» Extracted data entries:
________

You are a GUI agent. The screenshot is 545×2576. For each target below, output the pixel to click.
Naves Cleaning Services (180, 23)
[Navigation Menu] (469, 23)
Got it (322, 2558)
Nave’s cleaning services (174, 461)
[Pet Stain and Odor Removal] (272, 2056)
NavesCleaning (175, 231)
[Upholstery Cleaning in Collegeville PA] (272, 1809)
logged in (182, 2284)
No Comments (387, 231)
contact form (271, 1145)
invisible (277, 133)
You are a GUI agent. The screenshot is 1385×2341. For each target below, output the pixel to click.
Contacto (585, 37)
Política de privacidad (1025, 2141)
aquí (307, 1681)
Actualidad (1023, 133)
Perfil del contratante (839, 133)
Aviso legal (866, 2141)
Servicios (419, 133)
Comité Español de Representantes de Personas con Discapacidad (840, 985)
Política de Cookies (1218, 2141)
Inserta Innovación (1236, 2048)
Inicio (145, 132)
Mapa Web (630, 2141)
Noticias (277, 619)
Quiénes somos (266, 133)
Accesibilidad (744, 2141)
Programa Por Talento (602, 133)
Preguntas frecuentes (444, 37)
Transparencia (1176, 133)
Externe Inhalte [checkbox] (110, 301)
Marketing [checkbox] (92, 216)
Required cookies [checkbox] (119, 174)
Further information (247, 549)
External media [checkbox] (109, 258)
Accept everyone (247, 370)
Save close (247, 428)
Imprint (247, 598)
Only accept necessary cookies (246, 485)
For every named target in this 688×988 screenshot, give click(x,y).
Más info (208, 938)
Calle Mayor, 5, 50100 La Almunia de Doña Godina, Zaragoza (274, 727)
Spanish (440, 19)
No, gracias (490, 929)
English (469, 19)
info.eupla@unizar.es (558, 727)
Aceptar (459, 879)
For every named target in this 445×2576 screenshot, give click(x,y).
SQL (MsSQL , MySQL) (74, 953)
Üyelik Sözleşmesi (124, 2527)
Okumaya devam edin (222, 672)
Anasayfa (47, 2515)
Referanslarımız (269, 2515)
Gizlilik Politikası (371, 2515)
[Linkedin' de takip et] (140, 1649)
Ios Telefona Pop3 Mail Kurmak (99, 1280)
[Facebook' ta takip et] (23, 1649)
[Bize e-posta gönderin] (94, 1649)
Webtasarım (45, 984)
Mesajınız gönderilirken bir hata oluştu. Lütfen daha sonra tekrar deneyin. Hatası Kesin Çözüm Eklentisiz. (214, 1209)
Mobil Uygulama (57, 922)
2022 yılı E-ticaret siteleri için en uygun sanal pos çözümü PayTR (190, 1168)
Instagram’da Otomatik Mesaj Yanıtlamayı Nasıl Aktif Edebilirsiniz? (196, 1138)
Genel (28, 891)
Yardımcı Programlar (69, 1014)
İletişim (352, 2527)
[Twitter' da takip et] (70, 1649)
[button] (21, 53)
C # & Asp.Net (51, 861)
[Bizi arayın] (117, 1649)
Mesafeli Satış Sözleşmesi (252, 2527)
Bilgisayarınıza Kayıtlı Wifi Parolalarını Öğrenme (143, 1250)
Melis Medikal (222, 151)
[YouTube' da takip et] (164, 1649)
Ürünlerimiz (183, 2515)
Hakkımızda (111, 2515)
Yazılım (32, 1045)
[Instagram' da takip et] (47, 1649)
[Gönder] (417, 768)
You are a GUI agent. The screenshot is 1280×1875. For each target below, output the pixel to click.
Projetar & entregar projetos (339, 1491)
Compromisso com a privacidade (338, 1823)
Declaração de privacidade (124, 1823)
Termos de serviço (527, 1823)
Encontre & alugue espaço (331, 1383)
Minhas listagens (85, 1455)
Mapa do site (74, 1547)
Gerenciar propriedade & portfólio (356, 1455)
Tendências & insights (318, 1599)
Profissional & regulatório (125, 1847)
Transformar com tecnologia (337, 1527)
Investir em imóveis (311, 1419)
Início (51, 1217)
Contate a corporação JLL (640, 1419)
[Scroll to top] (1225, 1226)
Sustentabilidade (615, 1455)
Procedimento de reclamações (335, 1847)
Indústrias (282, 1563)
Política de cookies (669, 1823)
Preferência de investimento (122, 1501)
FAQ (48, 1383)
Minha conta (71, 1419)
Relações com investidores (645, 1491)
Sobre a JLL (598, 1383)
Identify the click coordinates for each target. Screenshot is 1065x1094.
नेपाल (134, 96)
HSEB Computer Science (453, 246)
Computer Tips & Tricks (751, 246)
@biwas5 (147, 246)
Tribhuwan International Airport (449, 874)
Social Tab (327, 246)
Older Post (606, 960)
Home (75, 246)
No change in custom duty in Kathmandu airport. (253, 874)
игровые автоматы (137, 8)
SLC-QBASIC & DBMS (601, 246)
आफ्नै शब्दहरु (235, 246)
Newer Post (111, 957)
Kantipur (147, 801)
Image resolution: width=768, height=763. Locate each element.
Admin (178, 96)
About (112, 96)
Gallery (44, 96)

________

Arrange the listing above as a two-column CSV headed input_text and output_text, with one row for each input and its answer. Put each value in a single quoted field and replace its line breaks with spaces.

input_text,output_text
"You are a GUI agent. The screenshot is 545×2576. For each target below, output the pixel to click. Naves Cleaning Services","(180, 23)"
"[Navigation Menu]","(469, 23)"
"Got it","(322, 2558)"
"Nave’s cleaning services","(174, 461)"
"[Pet Stain and Odor Removal]","(272, 2056)"
"NavesCleaning","(175, 231)"
"[Upholstery Cleaning in Collegeville PA]","(272, 1809)"
"logged in","(182, 2284)"
"No Comments","(387, 231)"
"contact form","(271, 1145)"
"invisible","(277, 133)"
"You are a GUI agent. The screenshot is 1385×2341. For each target below, output the pixel to click. Contacto","(585, 37)"
"Política de privacidad","(1025, 2141)"
"aquí","(307, 1681)"
"Actualidad","(1023, 133)"
"Perfil del contratante","(839, 133)"
"Aviso legal","(866, 2141)"
"Servicios","(419, 133)"
"Comité Español de Representantes de Personas con Discapacidad","(840, 985)"
"Política de Cookies","(1218, 2141)"
"Inserta Innovación","(1236, 2048)"
"Inicio","(145, 132)"
"Mapa Web","(630, 2141)"
"Noticias","(277, 619)"
"Quiénes somos","(266, 133)"
"Accesibilidad","(744, 2141)"
"Programa Por Talento","(602, 133)"
"Preguntas frecuentes","(444, 37)"
"Transparencia","(1176, 133)"
"Externe Inhalte [checkbox]","(110, 301)"
"Marketing [checkbox]","(92, 216)"
"Required cookies [checkbox]","(119, 174)"
"Further information","(247, 549)"
"External media [checkbox]","(109, 258)"
"Accept everyone","(247, 370)"
"Save close","(247, 428)"
"Imprint","(247, 598)"
"Only accept necessary cookies","(246, 485)"
"For every named target in this 688×988 screenshot, give click(x,y). Más info","(208, 938)"
"Calle Mayor, 5, 50100 La Almunia de Doña Godina, Zaragoza","(274, 727)"
"Spanish","(440, 19)"
"No, gracias","(490, 929)"
"English","(469, 19)"
"info.eupla@unizar.es","(558, 727)"
"Aceptar","(459, 879)"
"For every named target in this 445×2576 screenshot, give click(x,y). SQL (MsSQL , MySQL)","(74, 953)"
"Üyelik Sözleşmesi","(124, 2527)"
"Okumaya devam edin","(222, 672)"
"Anasayfa","(47, 2515)"
"Referanslarımız","(269, 2515)"
"Gizlilik Politikası","(371, 2515)"
"[Linkedin' de takip et]","(140, 1649)"
"Ios Telefona Pop3 Mail Kurmak","(99, 1280)"
"[Facebook' ta takip et]","(23, 1649)"
"[Bize e-posta gönderin]","(94, 1649)"
"Webtasarım","(45, 984)"
"Mesajınız gönderilirken bir hata oluştu. Lütfen daha sonra tekrar deneyin. Hatası Kesin Çözüm Eklentisiz.","(214, 1209)"
"Mobil Uygulama","(57, 922)"
"2022 yılı E-ticaret siteleri için en uygun sanal pos çözümü PayTR","(190, 1168)"
"Instagram’da Otomatik Mesaj Yanıtlamayı Nasıl Aktif Edebilirsiniz?","(196, 1138)"
"Genel","(28, 891)"
"Yardımcı Programlar","(69, 1014)"
"İletişim","(352, 2527)"
"[Twitter' da takip et]","(70, 1649)"
"[button]","(21, 53)"
"C # & Asp.Net","(51, 861)"
"[Bizi arayın]","(117, 1649)"
"Mesafeli Satış Sözleşmesi","(252, 2527)"
"Bilgisayarınıza Kayıtlı Wifi Parolalarını Öğrenme","(143, 1250)"
"Melis Medikal","(222, 151)"
"[YouTube' da takip et]","(164, 1649)"
"Ürünlerimiz","(183, 2515)"
"Hakkımızda","(111, 2515)"
"Yazılım","(32, 1045)"
"[Instagram' da takip et]","(47, 1649)"
"[Gönder]","(417, 768)"
"You are a GUI agent. The screenshot is 1280×1875. For each target below, output the pixel to click. Projetar & entregar projetos","(339, 1491)"
"Compromisso com a privacidade","(338, 1823)"
"Declaração de privacidade","(124, 1823)"
"Termos de serviço","(527, 1823)"
"Encontre & alugue espaço","(331, 1383)"
"Minhas listagens","(85, 1455)"
"Mapa do site","(74, 1547)"
"Gerenciar propriedade & portfólio","(356, 1455)"
"Tendências & insights","(318, 1599)"
"Profissional & regulatório","(125, 1847)"
"Transformar com tecnologia","(337, 1527)"
"Investir em imóveis","(311, 1419)"
"Início","(51, 1217)"
"Contate a corporação JLL","(640, 1419)"
"[Scroll to top]","(1225, 1226)"
"Sustentabilidade","(615, 1455)"
"Procedimento de reclamações","(335, 1847)"
"Indústrias","(282, 1563)"
"Política de cookies","(669, 1823)"
"Preferência de investimento","(122, 1501)"
"FAQ","(48, 1383)"
"Minha conta","(71, 1419)"
"Relações com investidores","(645, 1491)"
"Sobre a JLL","(598, 1383)"
"Identify the click coordinates for each target. Screenshot is 1065x1094. नेपाल","(134, 96)"
"HSEB Computer Science","(453, 246)"
"Computer Tips & Tricks","(751, 246)"
"@biwas5","(147, 246)"
"Tribhuwan International Airport","(449, 874)"
"Social Tab","(327, 246)"
"Older Post","(606, 960)"
"Home","(75, 246)"
"No change in custom duty in Kathmandu airport.","(253, 874)"
"игровые автоматы","(137, 8)"
"SLC-QBASIC & DBMS","(601, 246)"
"आफ्नै शब्दहरु","(235, 246)"
"Newer Post","(111, 957)"
"Kantipur","(147, 801)"
"Image resolution: width=768, height=763. Locate each element. Admin","(178, 96)"
"About","(112, 96)"
"Gallery","(44, 96)"